[Collected data entries]
________________________

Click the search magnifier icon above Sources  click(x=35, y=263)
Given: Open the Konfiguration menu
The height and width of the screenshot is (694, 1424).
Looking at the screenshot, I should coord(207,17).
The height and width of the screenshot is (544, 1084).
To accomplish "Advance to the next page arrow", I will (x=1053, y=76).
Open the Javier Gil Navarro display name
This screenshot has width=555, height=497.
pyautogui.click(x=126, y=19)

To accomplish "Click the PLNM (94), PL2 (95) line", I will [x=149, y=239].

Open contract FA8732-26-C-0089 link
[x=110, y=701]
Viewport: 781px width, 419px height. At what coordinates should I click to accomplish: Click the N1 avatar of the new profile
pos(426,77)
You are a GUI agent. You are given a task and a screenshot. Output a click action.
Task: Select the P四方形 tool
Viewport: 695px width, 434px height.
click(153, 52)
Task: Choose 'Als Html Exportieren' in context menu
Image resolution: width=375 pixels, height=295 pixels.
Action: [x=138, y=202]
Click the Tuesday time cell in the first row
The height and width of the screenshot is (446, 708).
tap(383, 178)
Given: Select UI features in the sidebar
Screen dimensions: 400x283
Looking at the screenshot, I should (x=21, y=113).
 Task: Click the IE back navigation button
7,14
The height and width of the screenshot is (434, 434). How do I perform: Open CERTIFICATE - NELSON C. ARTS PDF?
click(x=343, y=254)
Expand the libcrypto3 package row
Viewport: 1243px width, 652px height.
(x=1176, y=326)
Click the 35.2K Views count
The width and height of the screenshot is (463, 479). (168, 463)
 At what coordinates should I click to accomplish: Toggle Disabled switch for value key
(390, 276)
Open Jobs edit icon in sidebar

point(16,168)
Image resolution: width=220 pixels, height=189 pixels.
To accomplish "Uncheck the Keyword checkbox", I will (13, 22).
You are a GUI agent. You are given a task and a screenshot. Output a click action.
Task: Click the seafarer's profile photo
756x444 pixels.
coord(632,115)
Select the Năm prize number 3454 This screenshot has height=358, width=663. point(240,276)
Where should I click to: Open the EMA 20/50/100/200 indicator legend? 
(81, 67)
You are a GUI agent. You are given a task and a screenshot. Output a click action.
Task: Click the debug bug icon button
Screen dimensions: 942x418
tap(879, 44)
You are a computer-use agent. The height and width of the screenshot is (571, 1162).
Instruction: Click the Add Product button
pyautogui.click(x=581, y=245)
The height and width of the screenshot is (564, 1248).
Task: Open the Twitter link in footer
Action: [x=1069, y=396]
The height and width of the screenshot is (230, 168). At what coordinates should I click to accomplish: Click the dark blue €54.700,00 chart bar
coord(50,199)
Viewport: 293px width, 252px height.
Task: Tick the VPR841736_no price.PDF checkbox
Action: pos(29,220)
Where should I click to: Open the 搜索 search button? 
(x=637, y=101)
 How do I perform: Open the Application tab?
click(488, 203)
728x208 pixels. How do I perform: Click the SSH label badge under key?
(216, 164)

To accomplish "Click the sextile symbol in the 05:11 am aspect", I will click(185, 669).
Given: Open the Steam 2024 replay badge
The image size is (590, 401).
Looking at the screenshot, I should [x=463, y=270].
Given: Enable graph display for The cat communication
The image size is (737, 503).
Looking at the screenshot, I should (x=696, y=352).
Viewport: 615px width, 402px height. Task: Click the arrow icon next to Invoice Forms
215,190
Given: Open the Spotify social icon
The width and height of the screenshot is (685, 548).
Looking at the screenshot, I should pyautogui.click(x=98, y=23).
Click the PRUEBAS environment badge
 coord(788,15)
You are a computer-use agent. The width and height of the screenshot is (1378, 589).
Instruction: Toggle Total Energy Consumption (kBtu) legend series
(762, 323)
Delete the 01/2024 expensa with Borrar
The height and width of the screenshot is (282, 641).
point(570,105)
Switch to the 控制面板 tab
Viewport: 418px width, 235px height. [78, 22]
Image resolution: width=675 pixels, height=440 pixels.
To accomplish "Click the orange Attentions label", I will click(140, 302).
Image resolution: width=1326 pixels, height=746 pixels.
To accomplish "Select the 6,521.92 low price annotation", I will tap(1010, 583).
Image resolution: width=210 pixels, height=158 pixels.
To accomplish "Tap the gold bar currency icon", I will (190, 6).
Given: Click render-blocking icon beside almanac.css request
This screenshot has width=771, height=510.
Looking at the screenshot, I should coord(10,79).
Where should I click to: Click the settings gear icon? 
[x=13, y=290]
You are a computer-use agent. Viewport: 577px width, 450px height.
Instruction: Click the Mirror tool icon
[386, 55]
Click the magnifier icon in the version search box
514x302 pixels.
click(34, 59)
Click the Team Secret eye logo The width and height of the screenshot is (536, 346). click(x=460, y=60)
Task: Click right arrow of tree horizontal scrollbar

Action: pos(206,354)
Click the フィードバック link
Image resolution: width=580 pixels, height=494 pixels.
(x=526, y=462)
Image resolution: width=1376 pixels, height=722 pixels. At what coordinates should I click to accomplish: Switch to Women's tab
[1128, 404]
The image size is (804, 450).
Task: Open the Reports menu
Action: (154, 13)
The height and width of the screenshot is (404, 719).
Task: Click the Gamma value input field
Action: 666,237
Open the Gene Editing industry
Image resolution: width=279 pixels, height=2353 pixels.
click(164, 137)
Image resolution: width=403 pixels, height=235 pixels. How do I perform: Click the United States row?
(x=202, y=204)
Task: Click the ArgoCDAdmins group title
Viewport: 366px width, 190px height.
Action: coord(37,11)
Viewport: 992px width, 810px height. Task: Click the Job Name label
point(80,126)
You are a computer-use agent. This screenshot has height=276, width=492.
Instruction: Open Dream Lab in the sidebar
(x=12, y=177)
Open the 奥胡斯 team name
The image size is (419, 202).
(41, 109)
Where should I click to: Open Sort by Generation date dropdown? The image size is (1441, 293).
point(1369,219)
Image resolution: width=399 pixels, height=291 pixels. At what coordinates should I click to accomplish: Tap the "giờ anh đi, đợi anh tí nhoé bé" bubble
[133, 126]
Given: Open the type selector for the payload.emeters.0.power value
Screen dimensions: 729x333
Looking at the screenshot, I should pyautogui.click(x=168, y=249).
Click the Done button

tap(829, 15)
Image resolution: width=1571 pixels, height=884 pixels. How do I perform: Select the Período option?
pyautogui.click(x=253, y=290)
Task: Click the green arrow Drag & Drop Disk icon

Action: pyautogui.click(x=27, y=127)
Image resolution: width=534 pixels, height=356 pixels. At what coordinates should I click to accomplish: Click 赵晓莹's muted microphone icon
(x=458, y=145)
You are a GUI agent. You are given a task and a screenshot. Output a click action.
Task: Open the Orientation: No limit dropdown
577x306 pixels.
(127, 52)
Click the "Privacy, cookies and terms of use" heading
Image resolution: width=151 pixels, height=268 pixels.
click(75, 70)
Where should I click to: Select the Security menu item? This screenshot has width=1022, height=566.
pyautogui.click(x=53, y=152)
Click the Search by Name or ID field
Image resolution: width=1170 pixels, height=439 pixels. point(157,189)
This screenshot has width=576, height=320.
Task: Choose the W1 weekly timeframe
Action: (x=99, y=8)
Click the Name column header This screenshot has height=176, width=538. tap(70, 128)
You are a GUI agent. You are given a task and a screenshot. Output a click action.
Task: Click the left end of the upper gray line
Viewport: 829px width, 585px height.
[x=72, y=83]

________________________

INSTRUCTIONS FOR THE TASK: Whenever a line of the data above includes the word "computer", copy that line.

RESULT FOR THIS TASK:
You are a computer-use agent. The height and width of the screenshot is (571, 1162).
You are a computer-use agent. The width and height of the screenshot is (1378, 589).
You are a computer-use agent. Viewport: 577px width, 450px height.
You are a computer-use agent. This screenshot has height=276, width=492.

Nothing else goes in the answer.